Please rescale the listing starting with the line that contains "This screenshot has width=375, height=160." and going on through the line that contains "[x=1104, y=197]", both included. Reproduce every line in full, multiply each answer coordinate by 1.4 and round it to a whole number with halves going up, and leave all other numbers as they are.

◆ ◆ ◆ ◆ ◆ ◆ ◆

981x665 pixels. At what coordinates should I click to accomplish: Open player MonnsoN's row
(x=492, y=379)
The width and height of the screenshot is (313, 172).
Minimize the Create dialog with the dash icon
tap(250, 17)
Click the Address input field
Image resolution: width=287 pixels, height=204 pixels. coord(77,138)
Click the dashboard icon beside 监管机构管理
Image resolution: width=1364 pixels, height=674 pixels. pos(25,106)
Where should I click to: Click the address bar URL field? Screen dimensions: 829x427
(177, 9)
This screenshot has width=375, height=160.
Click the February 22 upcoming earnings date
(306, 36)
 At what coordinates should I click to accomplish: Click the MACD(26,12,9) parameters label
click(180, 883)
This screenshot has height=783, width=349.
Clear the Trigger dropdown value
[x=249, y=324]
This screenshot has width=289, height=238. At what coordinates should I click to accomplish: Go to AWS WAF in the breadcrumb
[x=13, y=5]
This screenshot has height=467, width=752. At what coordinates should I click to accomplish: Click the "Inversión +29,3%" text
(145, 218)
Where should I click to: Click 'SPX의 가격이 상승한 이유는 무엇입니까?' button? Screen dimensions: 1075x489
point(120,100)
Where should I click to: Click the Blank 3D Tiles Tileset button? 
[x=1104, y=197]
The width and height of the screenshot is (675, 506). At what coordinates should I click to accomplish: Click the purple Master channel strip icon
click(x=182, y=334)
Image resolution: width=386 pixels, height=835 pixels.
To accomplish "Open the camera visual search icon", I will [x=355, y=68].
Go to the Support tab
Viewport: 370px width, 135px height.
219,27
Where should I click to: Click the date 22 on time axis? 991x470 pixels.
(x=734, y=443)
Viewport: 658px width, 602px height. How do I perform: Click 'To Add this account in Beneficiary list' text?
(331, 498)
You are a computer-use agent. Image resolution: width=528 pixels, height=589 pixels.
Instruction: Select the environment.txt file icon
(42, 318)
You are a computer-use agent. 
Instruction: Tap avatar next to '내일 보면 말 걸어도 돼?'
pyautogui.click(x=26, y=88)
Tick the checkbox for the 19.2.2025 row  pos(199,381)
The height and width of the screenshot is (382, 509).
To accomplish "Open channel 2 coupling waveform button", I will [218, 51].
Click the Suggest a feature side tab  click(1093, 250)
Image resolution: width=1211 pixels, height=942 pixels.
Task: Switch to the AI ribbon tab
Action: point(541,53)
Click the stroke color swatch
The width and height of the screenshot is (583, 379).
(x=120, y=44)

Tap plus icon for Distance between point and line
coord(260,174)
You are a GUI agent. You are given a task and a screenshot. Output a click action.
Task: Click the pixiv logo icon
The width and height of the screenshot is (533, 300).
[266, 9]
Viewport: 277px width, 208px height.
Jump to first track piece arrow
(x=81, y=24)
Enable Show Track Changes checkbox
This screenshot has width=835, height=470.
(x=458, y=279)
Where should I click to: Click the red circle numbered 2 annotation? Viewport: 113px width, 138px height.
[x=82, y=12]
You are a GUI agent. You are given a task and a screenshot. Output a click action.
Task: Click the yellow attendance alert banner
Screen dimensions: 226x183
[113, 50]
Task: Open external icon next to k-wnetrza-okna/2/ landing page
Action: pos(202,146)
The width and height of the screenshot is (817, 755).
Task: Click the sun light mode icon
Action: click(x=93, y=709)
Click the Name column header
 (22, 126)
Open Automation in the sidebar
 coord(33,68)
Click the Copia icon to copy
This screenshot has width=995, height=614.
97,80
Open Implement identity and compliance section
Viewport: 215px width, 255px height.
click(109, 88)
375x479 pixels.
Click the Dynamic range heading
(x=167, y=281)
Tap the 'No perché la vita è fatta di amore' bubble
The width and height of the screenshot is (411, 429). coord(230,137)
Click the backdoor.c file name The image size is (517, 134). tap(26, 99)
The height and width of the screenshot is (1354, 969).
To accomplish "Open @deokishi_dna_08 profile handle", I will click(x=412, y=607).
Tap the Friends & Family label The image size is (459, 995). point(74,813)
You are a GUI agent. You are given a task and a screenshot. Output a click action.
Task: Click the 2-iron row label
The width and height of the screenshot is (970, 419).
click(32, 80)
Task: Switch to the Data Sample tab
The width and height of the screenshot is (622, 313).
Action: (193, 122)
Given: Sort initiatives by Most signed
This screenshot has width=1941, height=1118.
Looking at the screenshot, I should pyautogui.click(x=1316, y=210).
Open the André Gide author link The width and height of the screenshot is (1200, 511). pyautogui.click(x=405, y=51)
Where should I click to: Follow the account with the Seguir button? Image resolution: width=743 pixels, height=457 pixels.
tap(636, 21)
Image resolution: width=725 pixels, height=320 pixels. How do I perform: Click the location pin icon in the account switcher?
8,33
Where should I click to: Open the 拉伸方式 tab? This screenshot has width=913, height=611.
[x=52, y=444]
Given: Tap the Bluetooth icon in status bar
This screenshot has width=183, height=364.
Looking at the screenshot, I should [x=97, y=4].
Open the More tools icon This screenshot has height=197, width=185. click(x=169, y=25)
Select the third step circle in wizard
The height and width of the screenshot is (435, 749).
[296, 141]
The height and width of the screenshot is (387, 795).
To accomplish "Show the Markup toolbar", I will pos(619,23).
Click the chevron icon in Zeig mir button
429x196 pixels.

◆ ◆ ◆ ◆ ◆ ◆ ◆

» **Full solution**
This screenshot has width=375, height=160.
Click the February 22 upcoming earnings date
(428, 50)
 At what coordinates should I click to accomplish: Click the MACD(26,12,9) parameters label
click(252, 1236)
This screenshot has height=783, width=349.
Clear the Trigger dropdown value
[x=349, y=454]
This screenshot has width=289, height=238. At what coordinates should I click to accomplish: Go to AWS WAF in the breadcrumb
[x=18, y=7]
This screenshot has height=467, width=752. At what coordinates should I click to accomplish: Click the "Inversión +29,3%" text
(203, 305)
Where should I click to: Click 'SPX의 가격이 상승한 이유는 무엇입니까?' button? Screen dimensions: 1075x489
point(168,140)
Where should I click to: Click the Blank 3D Tiles Tileset button? 
[x=1546, y=276]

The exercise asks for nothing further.